Defending the republic from the likes of Kimberly Prude.
On Election Day, I remember, in the city of Portland, Multnomah County—I’m going to mispronounce the name—but there were four of voting places in the city, for those of you who don’t get the ballots, well, we had to put out 100 lawyers that day in Portland, because we had people showing up with library cards, voting at multiple places.
I mean, why was it that those young people showed up at all four places, showing their library card from one library in the Portland area? I mean, there’s a problem with this.
“There were no voting locations in the county in 2000,” he explains. “It was all strictly by mail. This was the first election after vote-by-mail passed, and everything was mailed in. People could go into the county elections office to pick up their ballot if they didn’t receive one, but there weren’t other locations to drop them off.”
As for the bizarre library card claim, “I have no idea what he’s talking about.
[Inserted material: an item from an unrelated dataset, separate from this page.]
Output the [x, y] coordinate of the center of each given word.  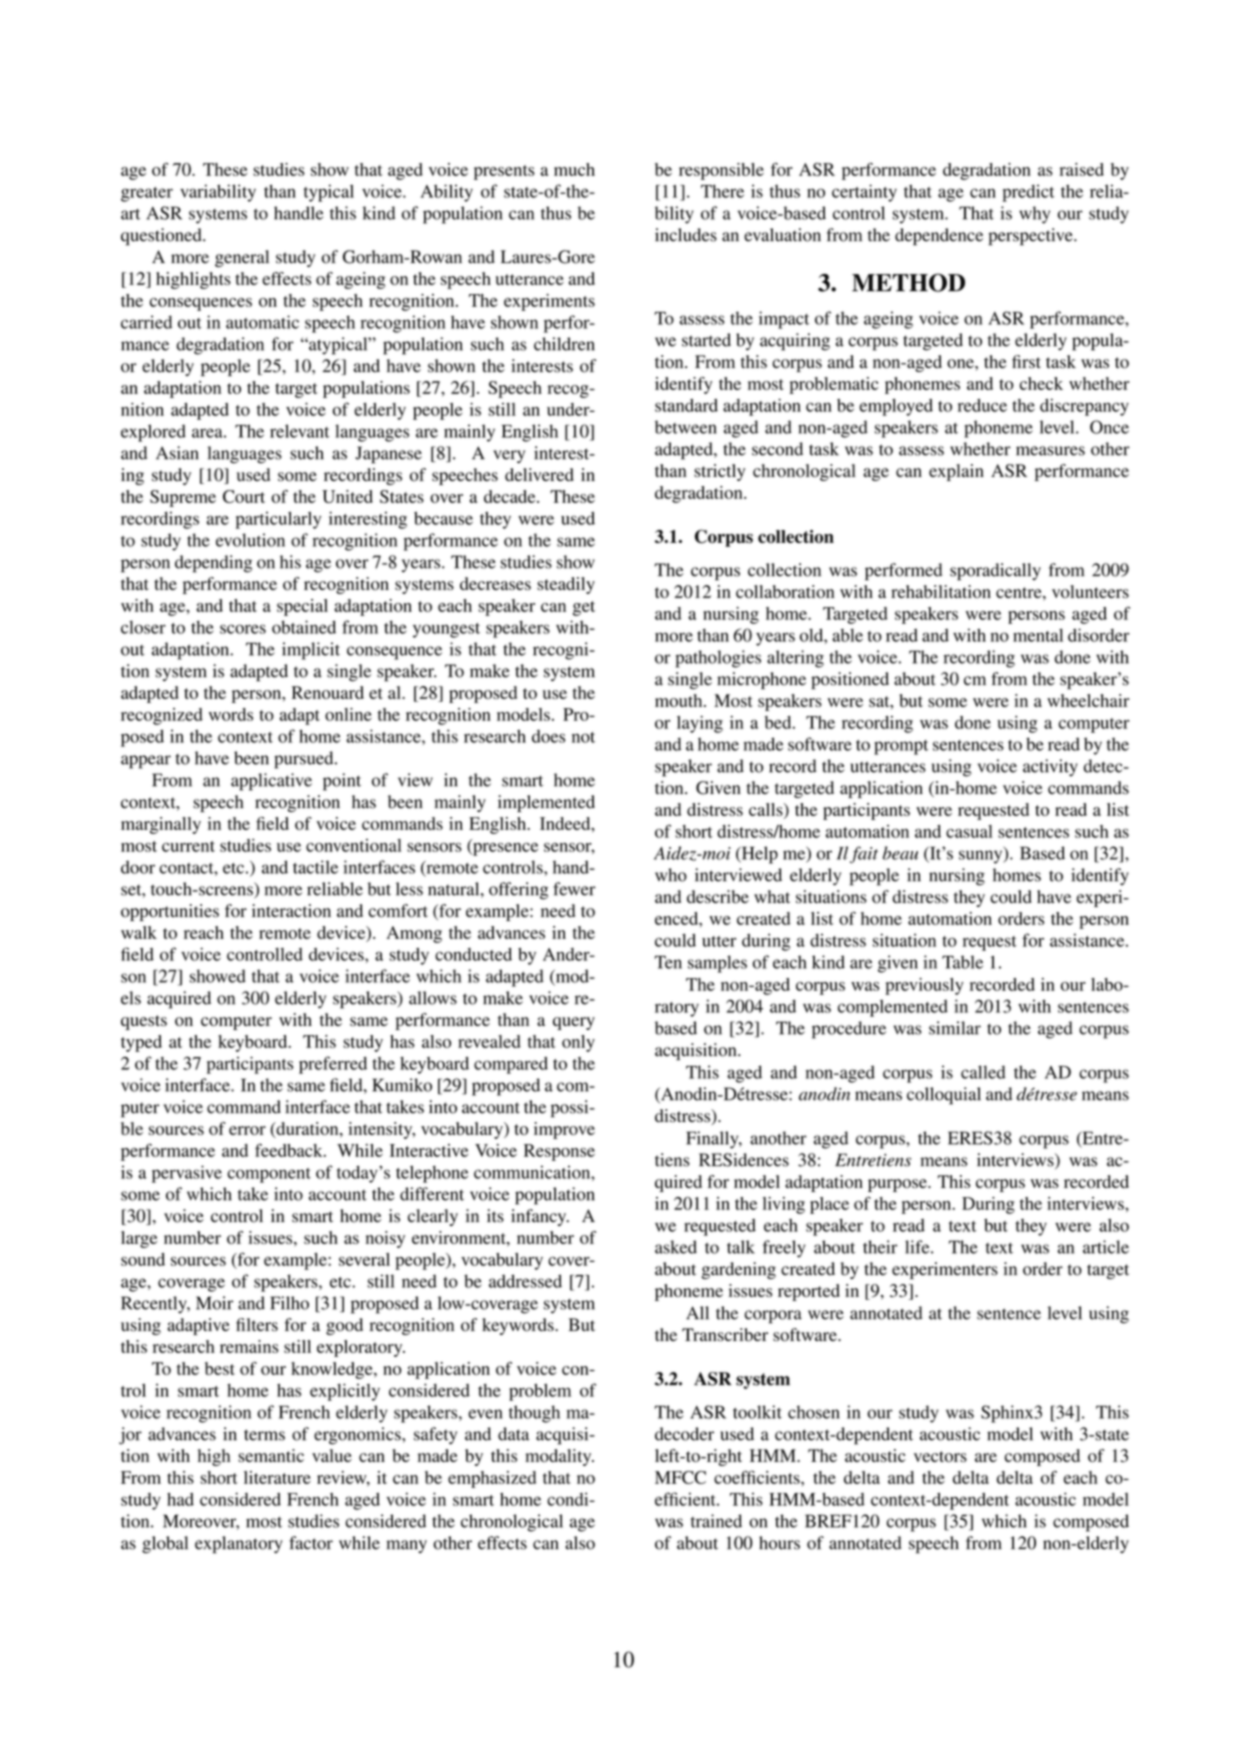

A library card has nothing to do with people being able to vote.”
—Scott Moore, quoting Multnomah County Elections Director John Kauffman
It bears repeating: Republicans depend on preventing as many people as possible from voting. —The New York Times details some of the collateral damage in this foul, anti-American quest for permanent hegemony: folks deported and rotting in jail for filling out the wrong form at the wrong time. Josh Marshall puts the damage in perspective.